The possibility of transformation is striking: adhering to World Health Organization (WHO) guidelines by maintaining an annual PM 2.5 concentration of 5 micrograms per cubic meter could potentially grant an average Pakistani resident an additional 3.9 years of life.
In a contrasting context, child and maternal malnutrition, along with maternal and neonatal disorders, curtail the average life expectancy by 2.7 years.
Challengingly, the entire population of Pakistan—amounting to 240 million people—resides in regions where the annual average particulate pollution level surpasses the WHO guideline. Moreover, 98.3% of Pakistanis live in areas exceeding the country’s own national air quality standard of 15 micrograms per cubic meter.
The AQLI underscores an alarming trend: between 1998 and 2021, Pakistan witnessed an alarming 49.9% spike in average annual particulate pollution, leading to a reduction of 1.5 years in life expectancy.

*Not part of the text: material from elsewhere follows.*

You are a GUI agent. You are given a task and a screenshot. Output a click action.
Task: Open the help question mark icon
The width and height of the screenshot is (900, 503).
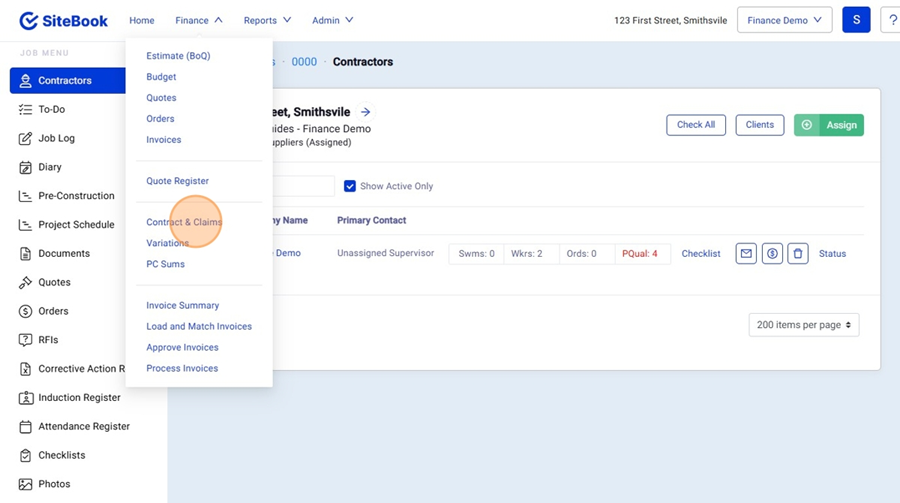tap(890, 20)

In the provinces of Punjab, Islamabad, and Khyber Pakhtunkhwa—the country’s most polluted areas—approximately 65.5 million inhabitants, constituting 69.5% of Pakistan’s populace, could face a staggering loss of life expectancy—between 3.7 to 4.6 years in relation to WHO guidelines, and 2.7 to 3.6 years concerning the national standard—should current pollution levels endure, warns the AQLI.
The report forecasts a promising transformation: Karachi residents could gain 2.7 years of life expectancy, while Lahore could potentially witness an increase of 7.5 years and Islamabad an extension of about 4.5 years if Pakistan adheres to the WHO’s stipulations.
Adding a global perspective, the report underscores that India has contributed to nearly 59% of the world’s surge in pollution since 2013.